Kötü sıfatlar, âhirete iman etmeyenlerindir. En yüce sıfatlar ise Allah’ındır

 

لِلَّذ۪ينَ لَا يُؤْمِنُونَ بِالْاٰخِرَةِ مَثَلُ السَّوْءِۚ وَلِلّٰهِ الْمَثَلُ الْاَعْلٰىۜ وَهُوَ الْعَز۪يزُ الْحَك۪يمُ۟ ﴿٦٠﴾

60- Kötü sıfatlar, âhirete iman etmeyenlerindir. En yüce sıfatlar ise Allah’ındır. O, herşeye galiptir, hüküm ve hikmet sahibidir.
 

Âhirete, ölüm ötesi hayata inanmayanların, âhiretin hesabını kitabını ummayanların yapıp ettikleri ne kadar kötüdür. Yüce sıfatlar sadece Allah’a aittir. Allah Azîzdir, Allah izzet ve şeref sahibidir. Allah Hakîmdir, hikmet sahibidir.

İşte burada Allah’a ortak koşmak meselesi ile ahireti inkâr problemi örtüşmektedir. Çünkü her ikisi de aynı kaynaktan ve aynı sapıklıktan kaynaklanmaktadır. İnsanın vicdanında birbirine karışıyor. İnsanın ruhunda, hayatında, toplumunda ve yönetim biçimlerinde etkilerini gösteriyor. Bu nedenle eğer ahirete inanmayanlar için bir örnek verilmesi gerekirse, bu kötü bir örnek olacaktır. Her şeyi ile sınırsız bir kötülük. Bilinçte, ahlâkta, inanç sisteminde, uygulamada, düşüncede ve karşılıklı ilişkilerde kötülük… Yerde ve gökte kötülük…

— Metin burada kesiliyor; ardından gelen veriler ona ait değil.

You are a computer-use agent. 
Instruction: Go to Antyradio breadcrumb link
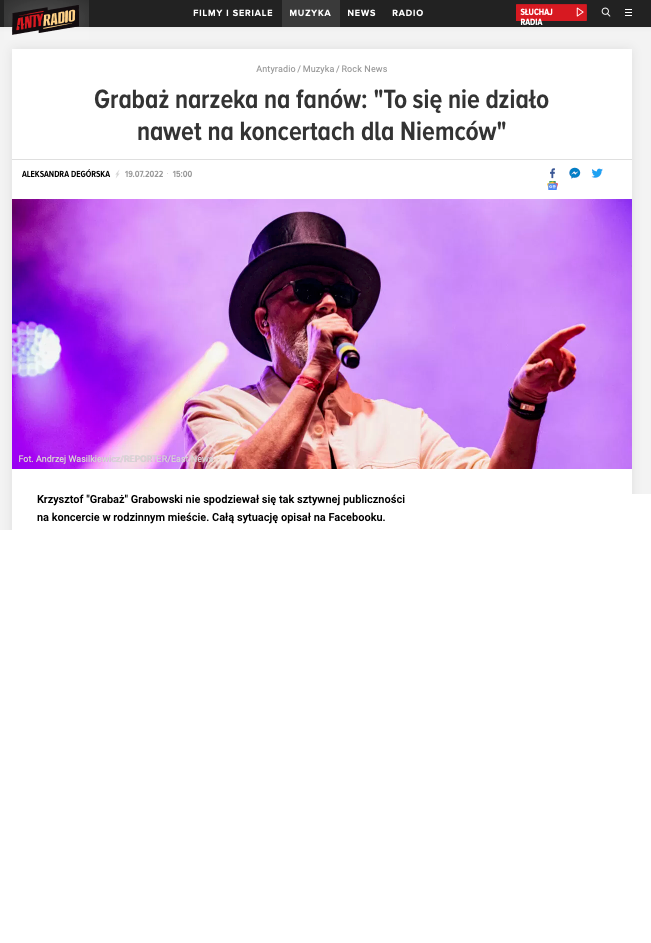276,69
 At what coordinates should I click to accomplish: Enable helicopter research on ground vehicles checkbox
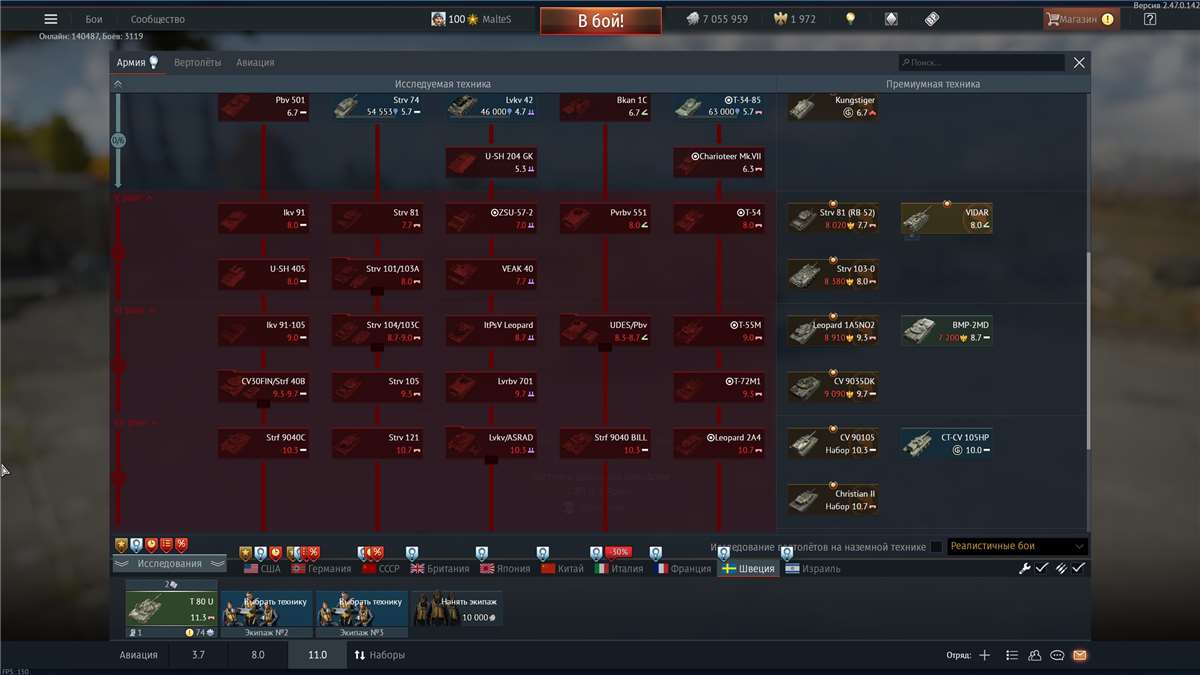pos(936,547)
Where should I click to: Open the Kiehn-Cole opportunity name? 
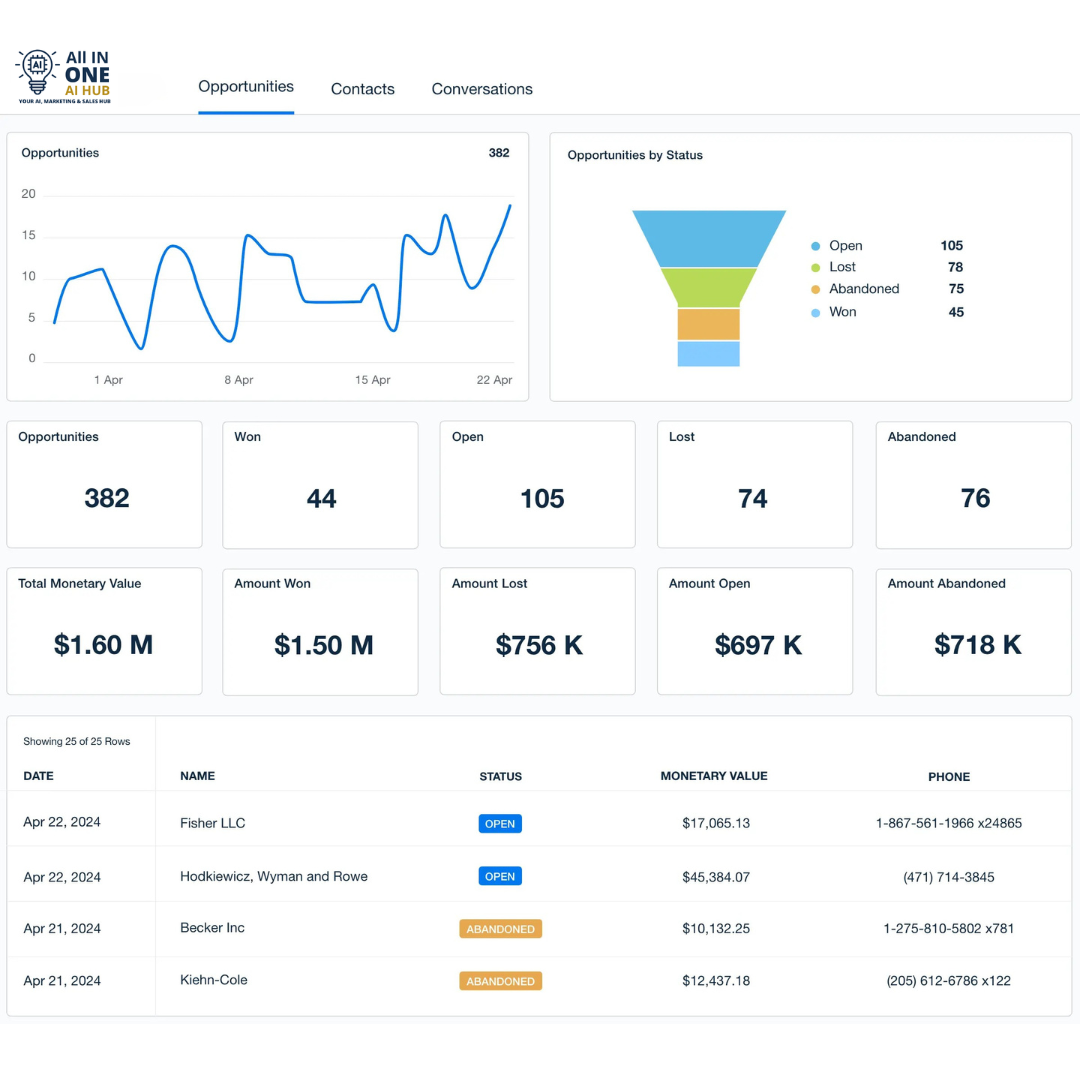pyautogui.click(x=214, y=980)
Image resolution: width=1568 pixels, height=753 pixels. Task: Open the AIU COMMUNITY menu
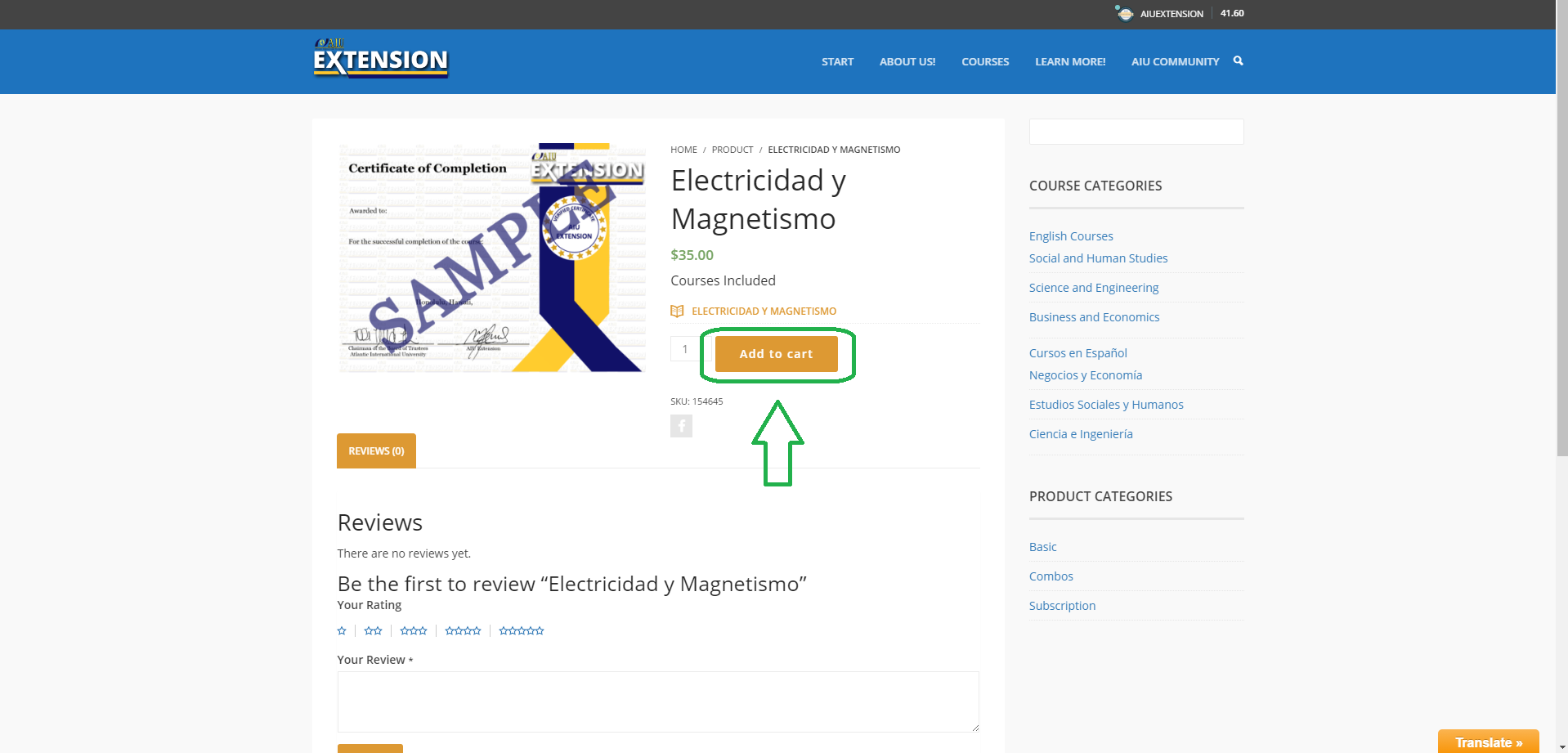pyautogui.click(x=1175, y=62)
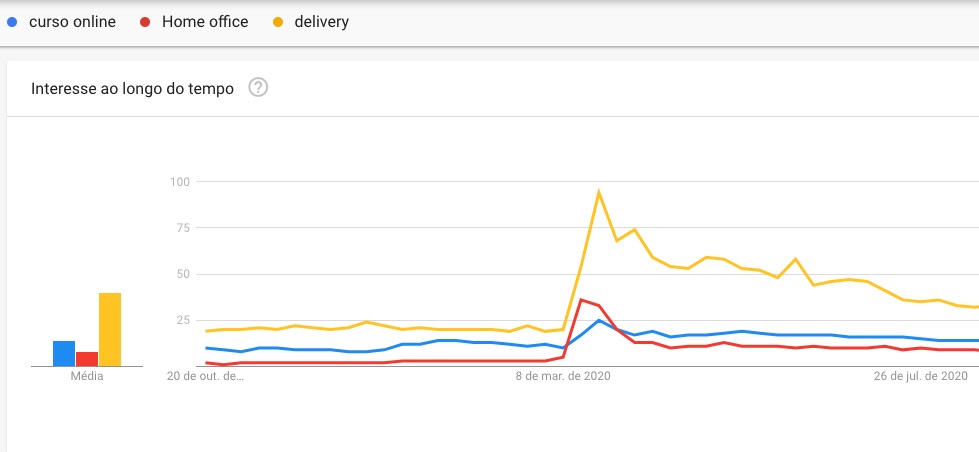Click the red bar in the Média chart
The height and width of the screenshot is (452, 979).
[x=87, y=359]
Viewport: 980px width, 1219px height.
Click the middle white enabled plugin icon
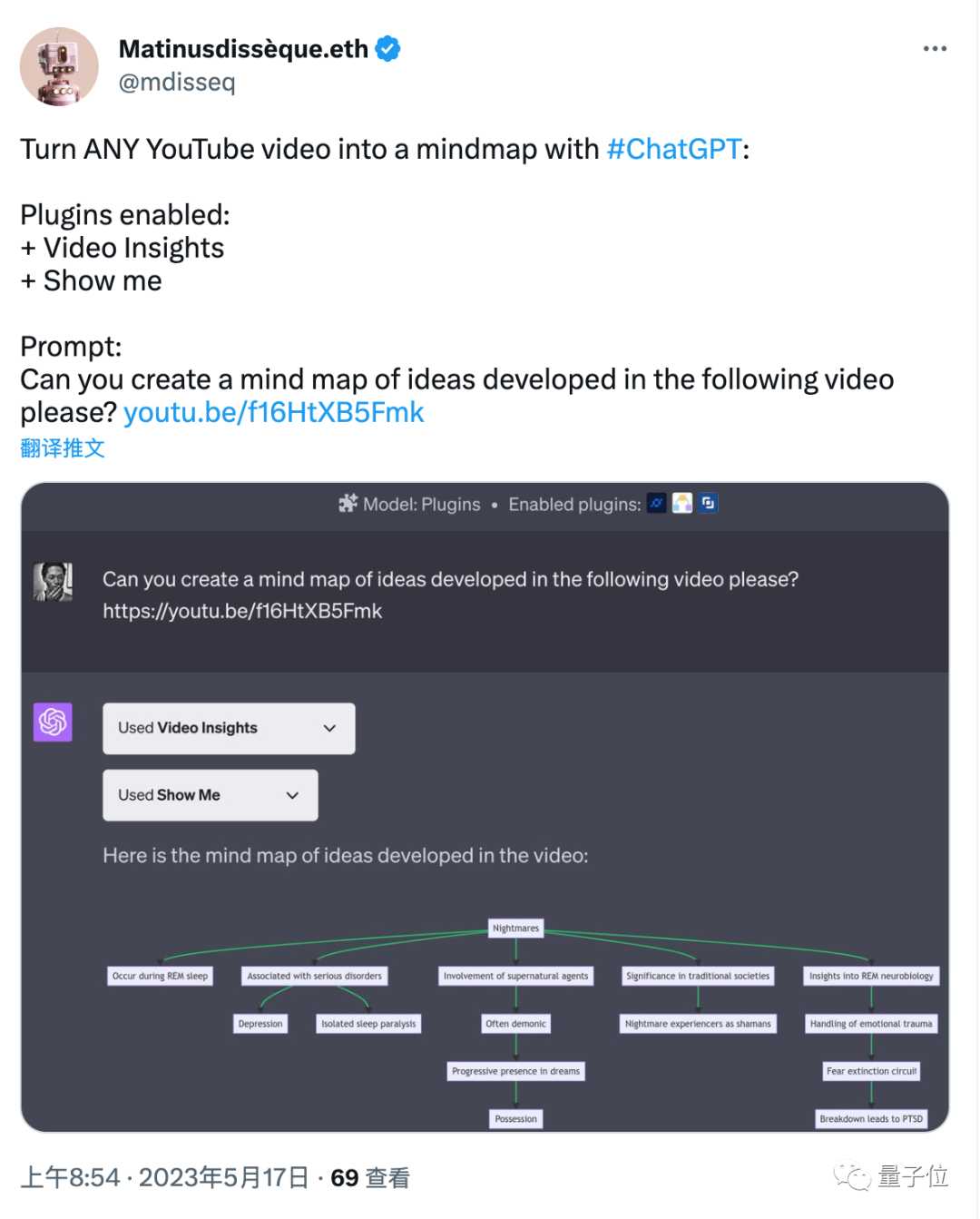pos(682,503)
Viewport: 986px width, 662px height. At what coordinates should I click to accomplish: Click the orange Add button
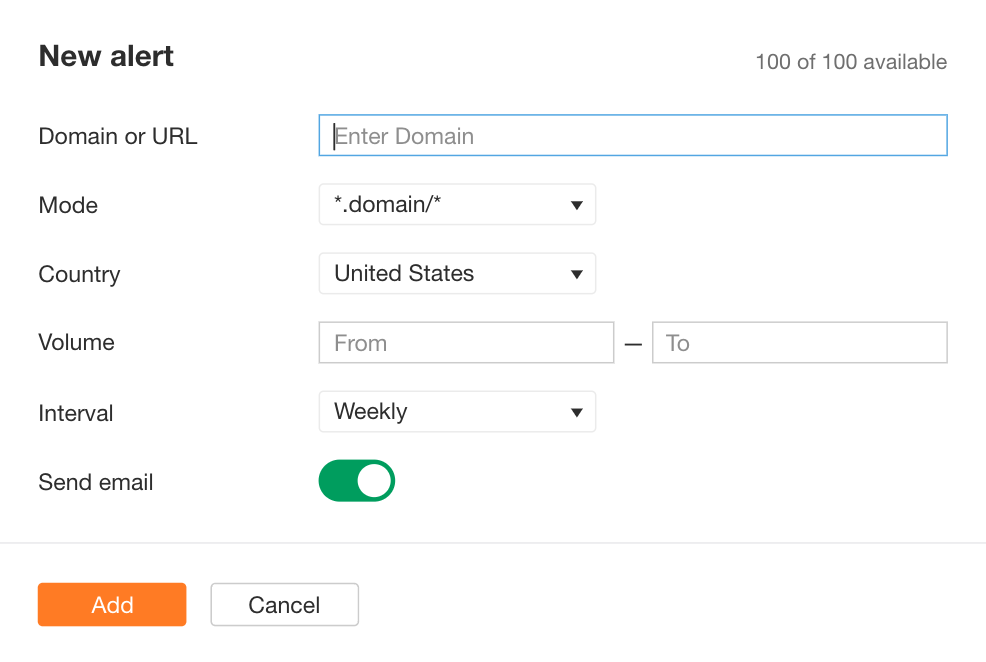111,604
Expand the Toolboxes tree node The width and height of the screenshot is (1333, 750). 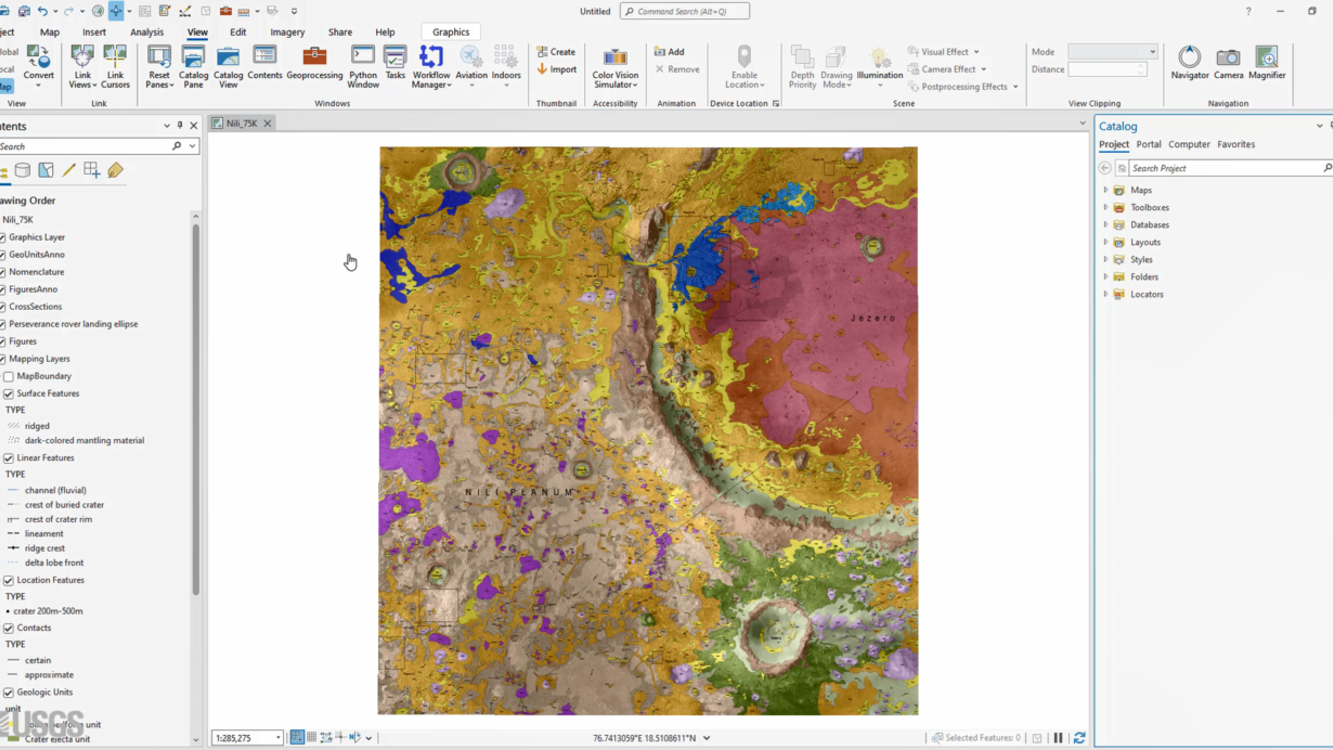(x=1106, y=208)
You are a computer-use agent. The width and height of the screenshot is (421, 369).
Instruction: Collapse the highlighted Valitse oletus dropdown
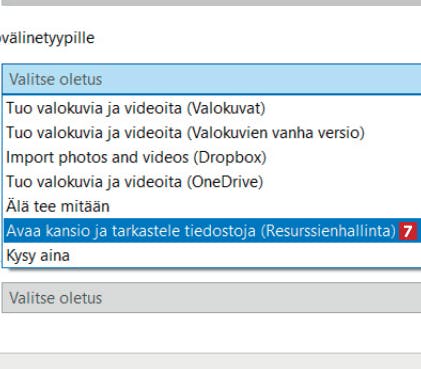(212, 79)
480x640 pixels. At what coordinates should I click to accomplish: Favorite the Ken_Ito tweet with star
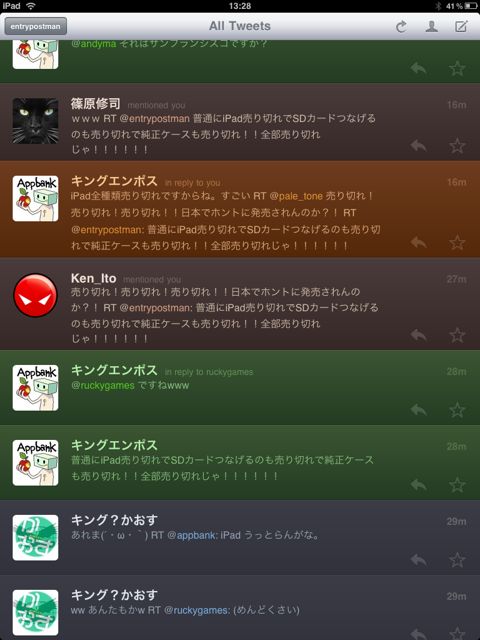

“Allah ise yüceliğin örneğidir.”

Onunla kimse arasında bir karşılaştırma ve tartışma sözkonusu olamaz.

FİZİLALİL KUR’AN

 Râzî, “meselü’s-sevv’” (kötü vasıflar) ifadesini, ahirete inanmayanların taşıdığı çirkin sıfatlar olarak yorumlar. Bu sıfatlar genellikle şunları içerir:

Şirk: Allah’a ortak koşmak, O’na eşler veya çocuklar isnat etmek. Onlar, kız çocuklarını kendileri için “kötü bir mesel” (ayıp) sayarken, Allah’a kız çocukları (melekler) isnat etmeleri, bu “kötü mesel”in kendileri için geçerli olduğunu gösterir.

Cahillik ve Akılsızlık: Ahirete inanmamak, ölümden sonra dirilişi imkansız görmek, bu dünyanın geçici olduğuna akıl yürütmemek gibi durumlar.

Zulüm ve Haksızlık: Allah’ın hakkını vermemek, insanlara zulmetmek, kibir ve gurur gibi ahlaki kusurlar. Râzî’ye göre bu kötü sıfatlar, ahiret inancının eksikliğinden kaynaklanır; zira ahirete inanan bir kişi, yaptıklarının hesabını vereceğini bildiği için bu tür çirkin davranışlardan kaçınır.

“El-Meselü’l-A’lâ” (en yüce vasıflar) ise, sadece Allah’a ait olan kemal sıfatları ifade eder. Bunlar:

Tevhid: Allah’ın birliği, eşi ve benzeri olmaması. O’nun hiçbir şeye muhtaç olmaması, her şeyin O’na muhtaç olması.

Kudret ve İlim: Allah’ın her şeye gücü yetmesi, her şeyi bilmesi. Diriltme, yaratma ve yoktan var etme konusundaki mutlak gücü.

Adalet ve Hikmet: Allah’ın her işinde adil ve hikmet sahibi olması.

Ayetin sonunda yer alan “Ve huve’l-Azîzü’l-Hakîm” (O, Azîz’dir, Hakîm’dir) ifadeleriyle Allah’ın bu yüce vasıfları pekiştirilir:

el-Azîz: Mutlak güç sahibi, her şeye galip gelen, kudretine hiçbir şeyin karşı koyamayacağı. Bu, ahirette hesap sorabilme ve ceza verme gücüne işaret eder.

el-Hakîm: Her şeyi yerli yerince yapan, her işi hikmetli ve sağlam olan, adaletle hükmeden. Bu da O’nun yaratılışındaki mükemmelliği ve hükmündeki doğruluğu ifade eder.